» Problem
Only the lines that contain the string "agent" belong in the answer; pull them from the records.

---------- Provided information

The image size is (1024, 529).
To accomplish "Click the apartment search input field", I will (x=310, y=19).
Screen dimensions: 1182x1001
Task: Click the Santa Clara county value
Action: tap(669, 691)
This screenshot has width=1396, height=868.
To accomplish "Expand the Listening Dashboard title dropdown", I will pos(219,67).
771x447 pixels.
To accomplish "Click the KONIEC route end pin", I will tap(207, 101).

--------------------
---------- Provided information

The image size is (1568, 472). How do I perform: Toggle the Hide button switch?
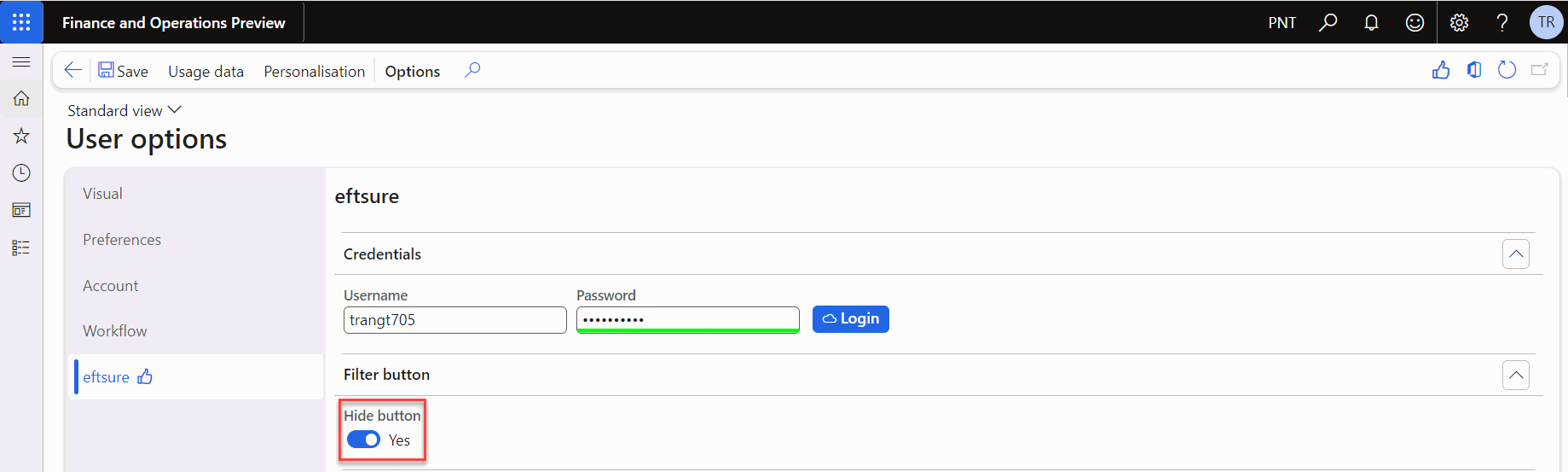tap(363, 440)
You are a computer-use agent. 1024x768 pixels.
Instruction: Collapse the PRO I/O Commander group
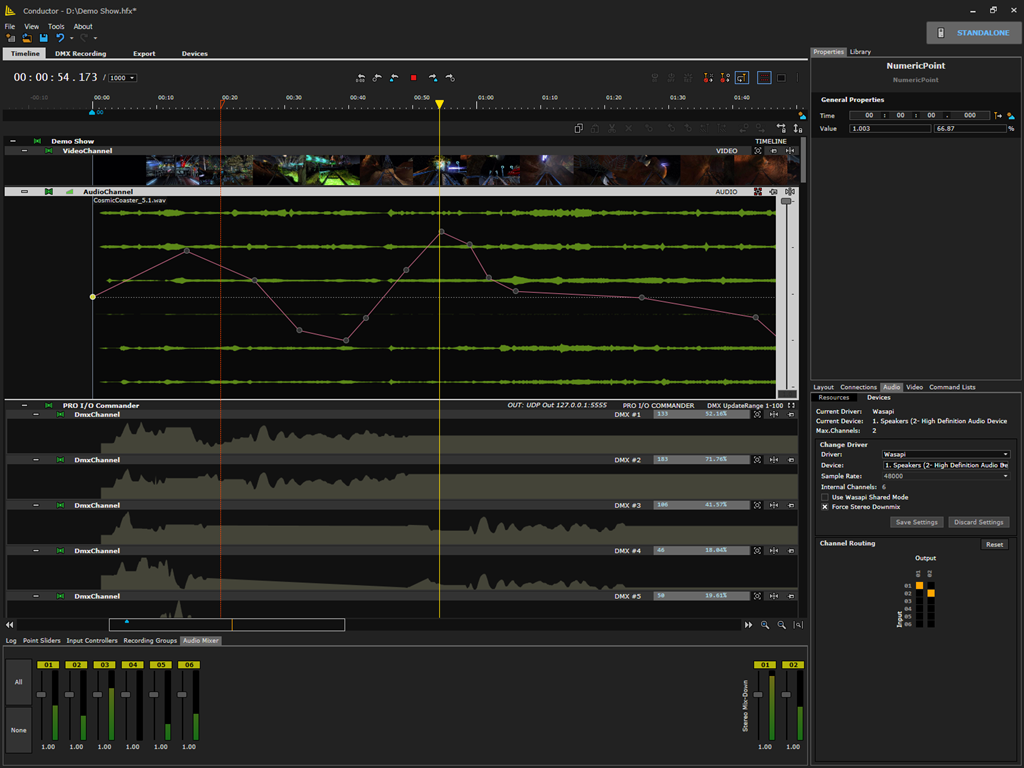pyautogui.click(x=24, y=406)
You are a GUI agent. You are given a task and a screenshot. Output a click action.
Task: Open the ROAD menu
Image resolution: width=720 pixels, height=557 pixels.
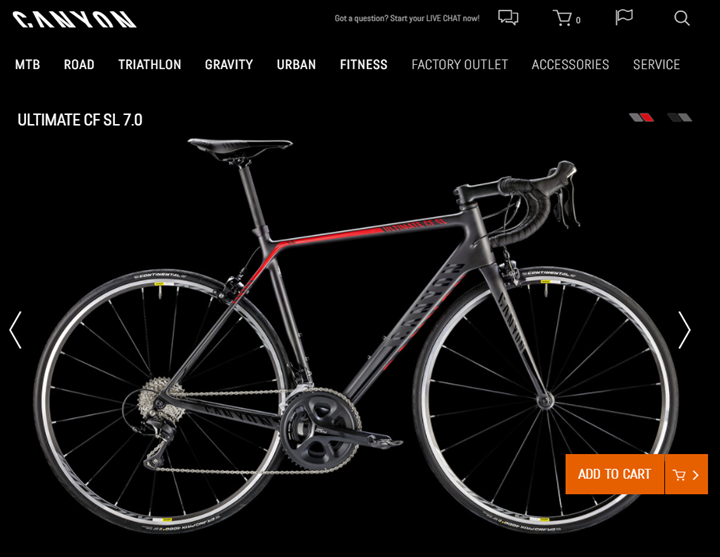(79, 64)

--------------------

» Reply to the exercise
You are a computer-use agent. 1024x768 pixels.
You are a GUI agent. You are given a task and a screenshot. Output a click action.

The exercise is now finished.